§ **WHAT THE TASK REQUIRES**:
Provide an exact copy of the data, excluding the images.

┌─ EXERCISE MATERIAL

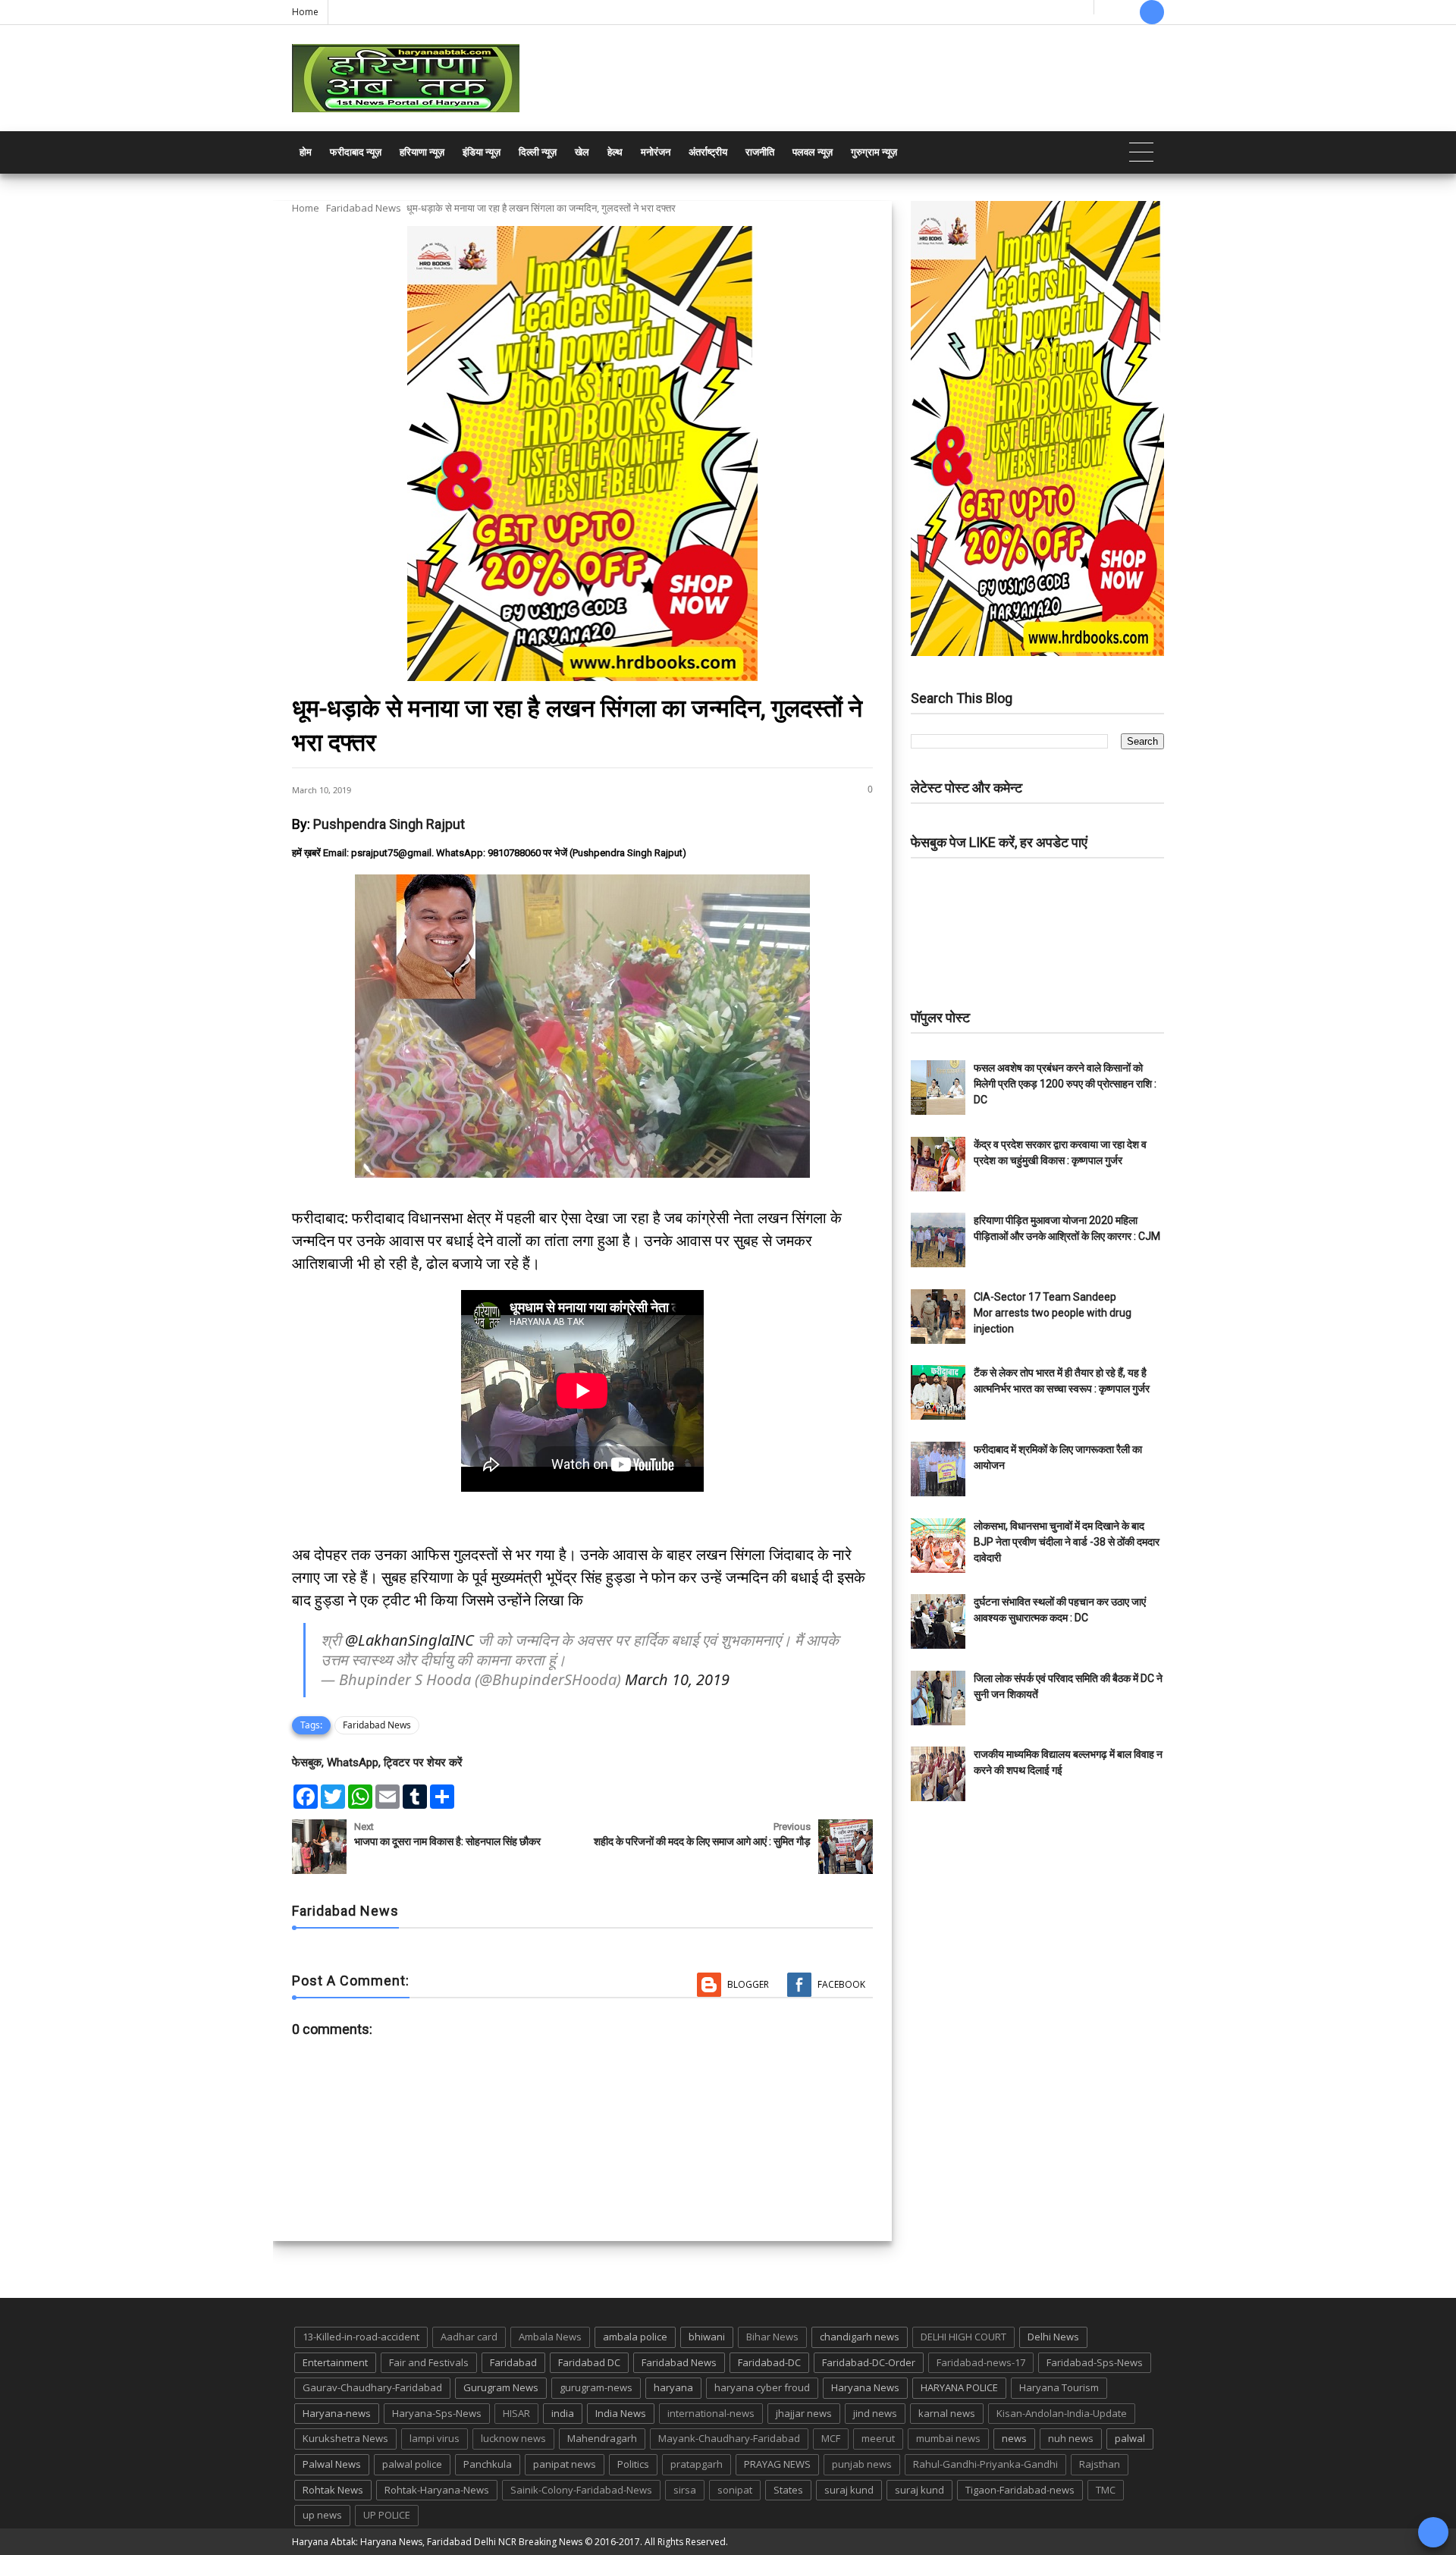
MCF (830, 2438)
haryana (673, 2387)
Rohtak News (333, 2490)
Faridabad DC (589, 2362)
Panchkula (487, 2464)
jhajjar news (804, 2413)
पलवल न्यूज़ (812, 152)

└─

§ **ANSWER SPACE**:
MCF (830, 2438)
haryana (673, 2387)
Rohtak News (333, 2490)
Faridabad DC (589, 2362)
Panchkula (487, 2464)
jhajjar news (804, 2413)
पलवल न्यूज़ (812, 152)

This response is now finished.